Stored data
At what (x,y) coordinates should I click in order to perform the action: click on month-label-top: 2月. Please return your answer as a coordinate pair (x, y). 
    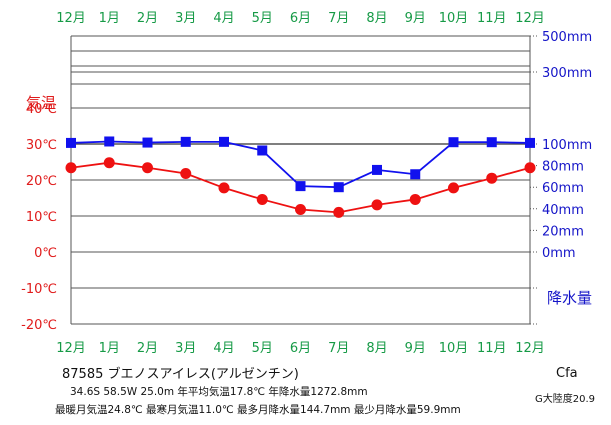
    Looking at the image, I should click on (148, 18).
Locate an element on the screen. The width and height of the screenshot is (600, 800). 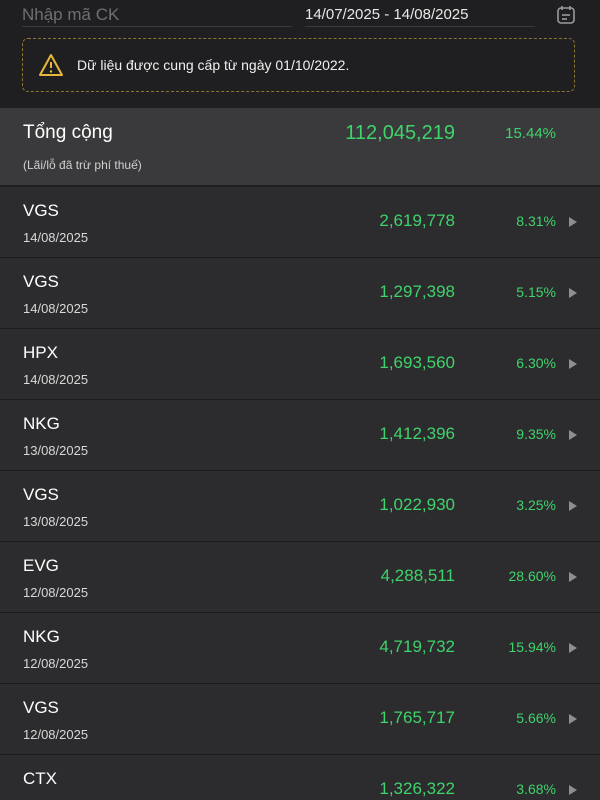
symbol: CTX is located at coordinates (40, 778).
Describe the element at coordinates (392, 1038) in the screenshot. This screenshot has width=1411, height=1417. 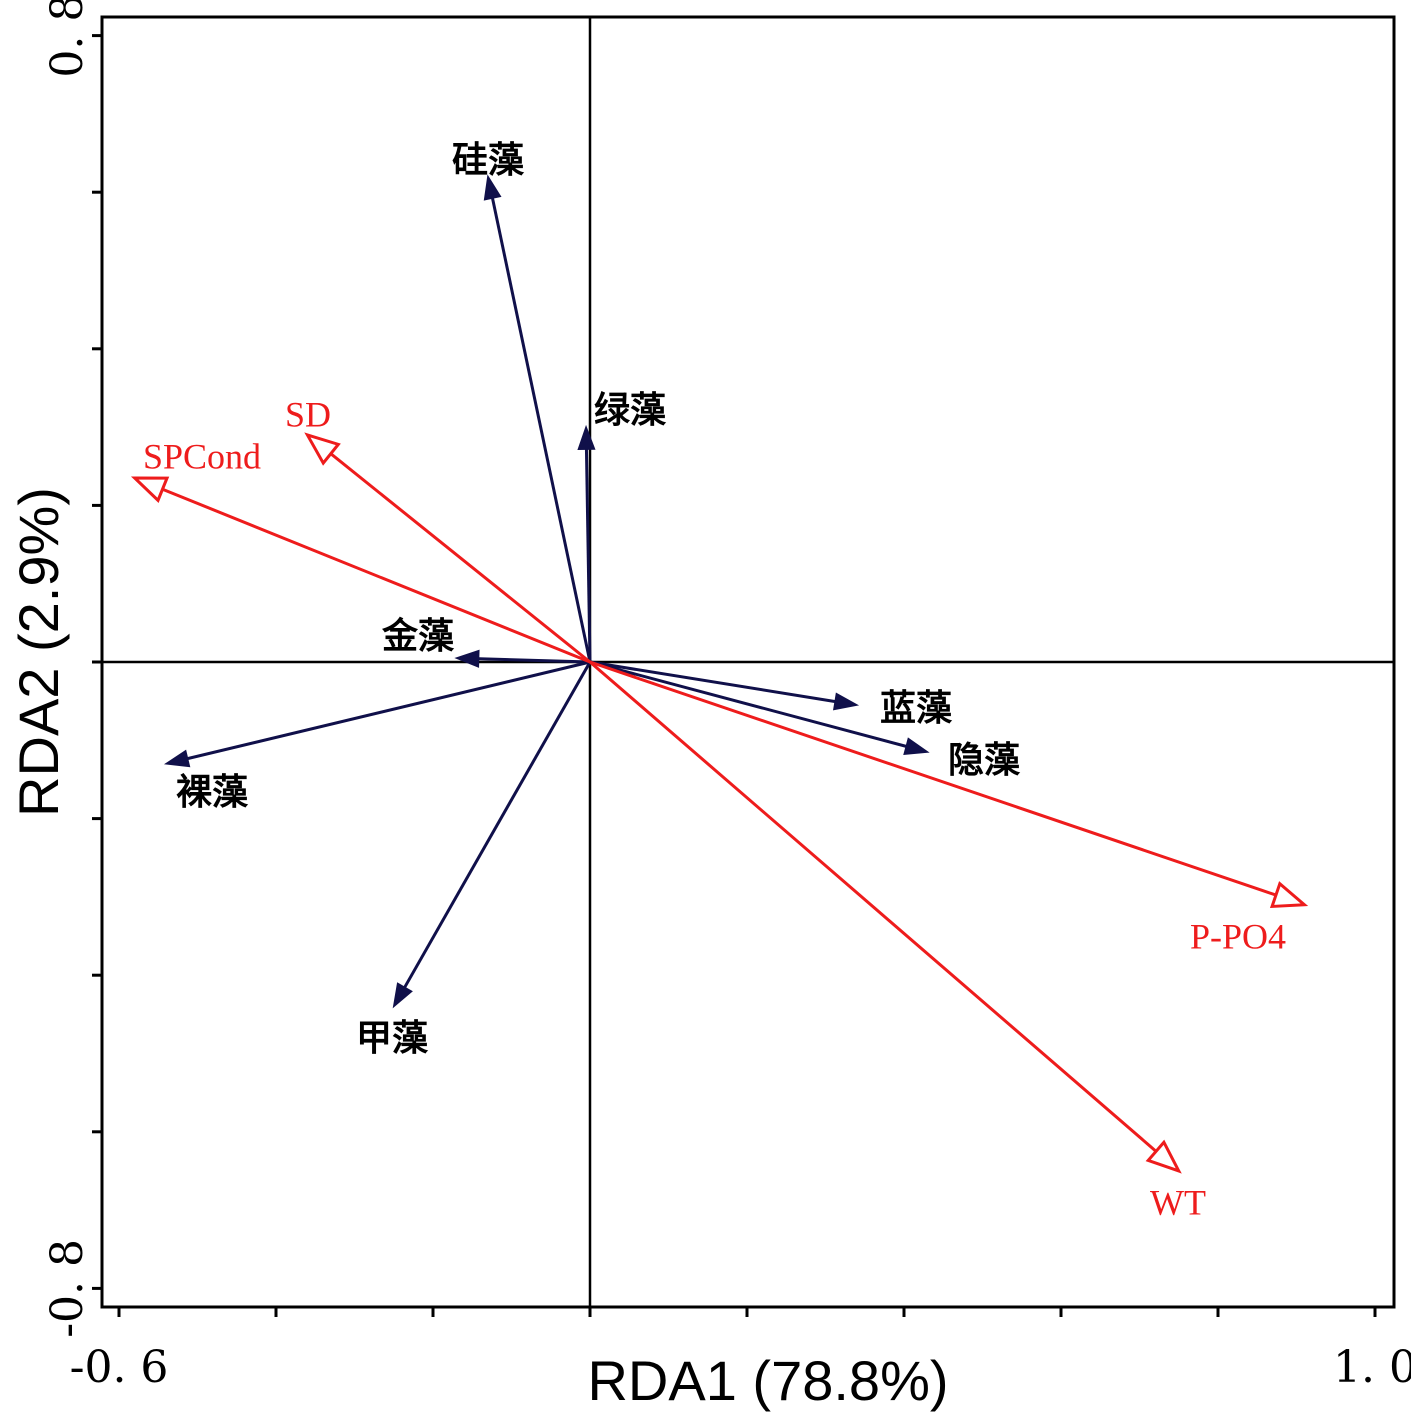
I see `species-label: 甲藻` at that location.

**About this task**
Print the whole listing above word for word, leaving out the pictures.

**Response to the task**
At what (x,y) coordinates should I click in order to perform the action: click on month-label-top: 2月. Please return your answer as a coordinate pair (x, y). 
    Looking at the image, I should click on (148, 18).
Locate an element on the screen. The width and height of the screenshot is (600, 800). 
symbol: CTX is located at coordinates (40, 778).
Describe the element at coordinates (392, 1038) in the screenshot. This screenshot has width=1411, height=1417. 
I see `species-label: 甲藻` at that location.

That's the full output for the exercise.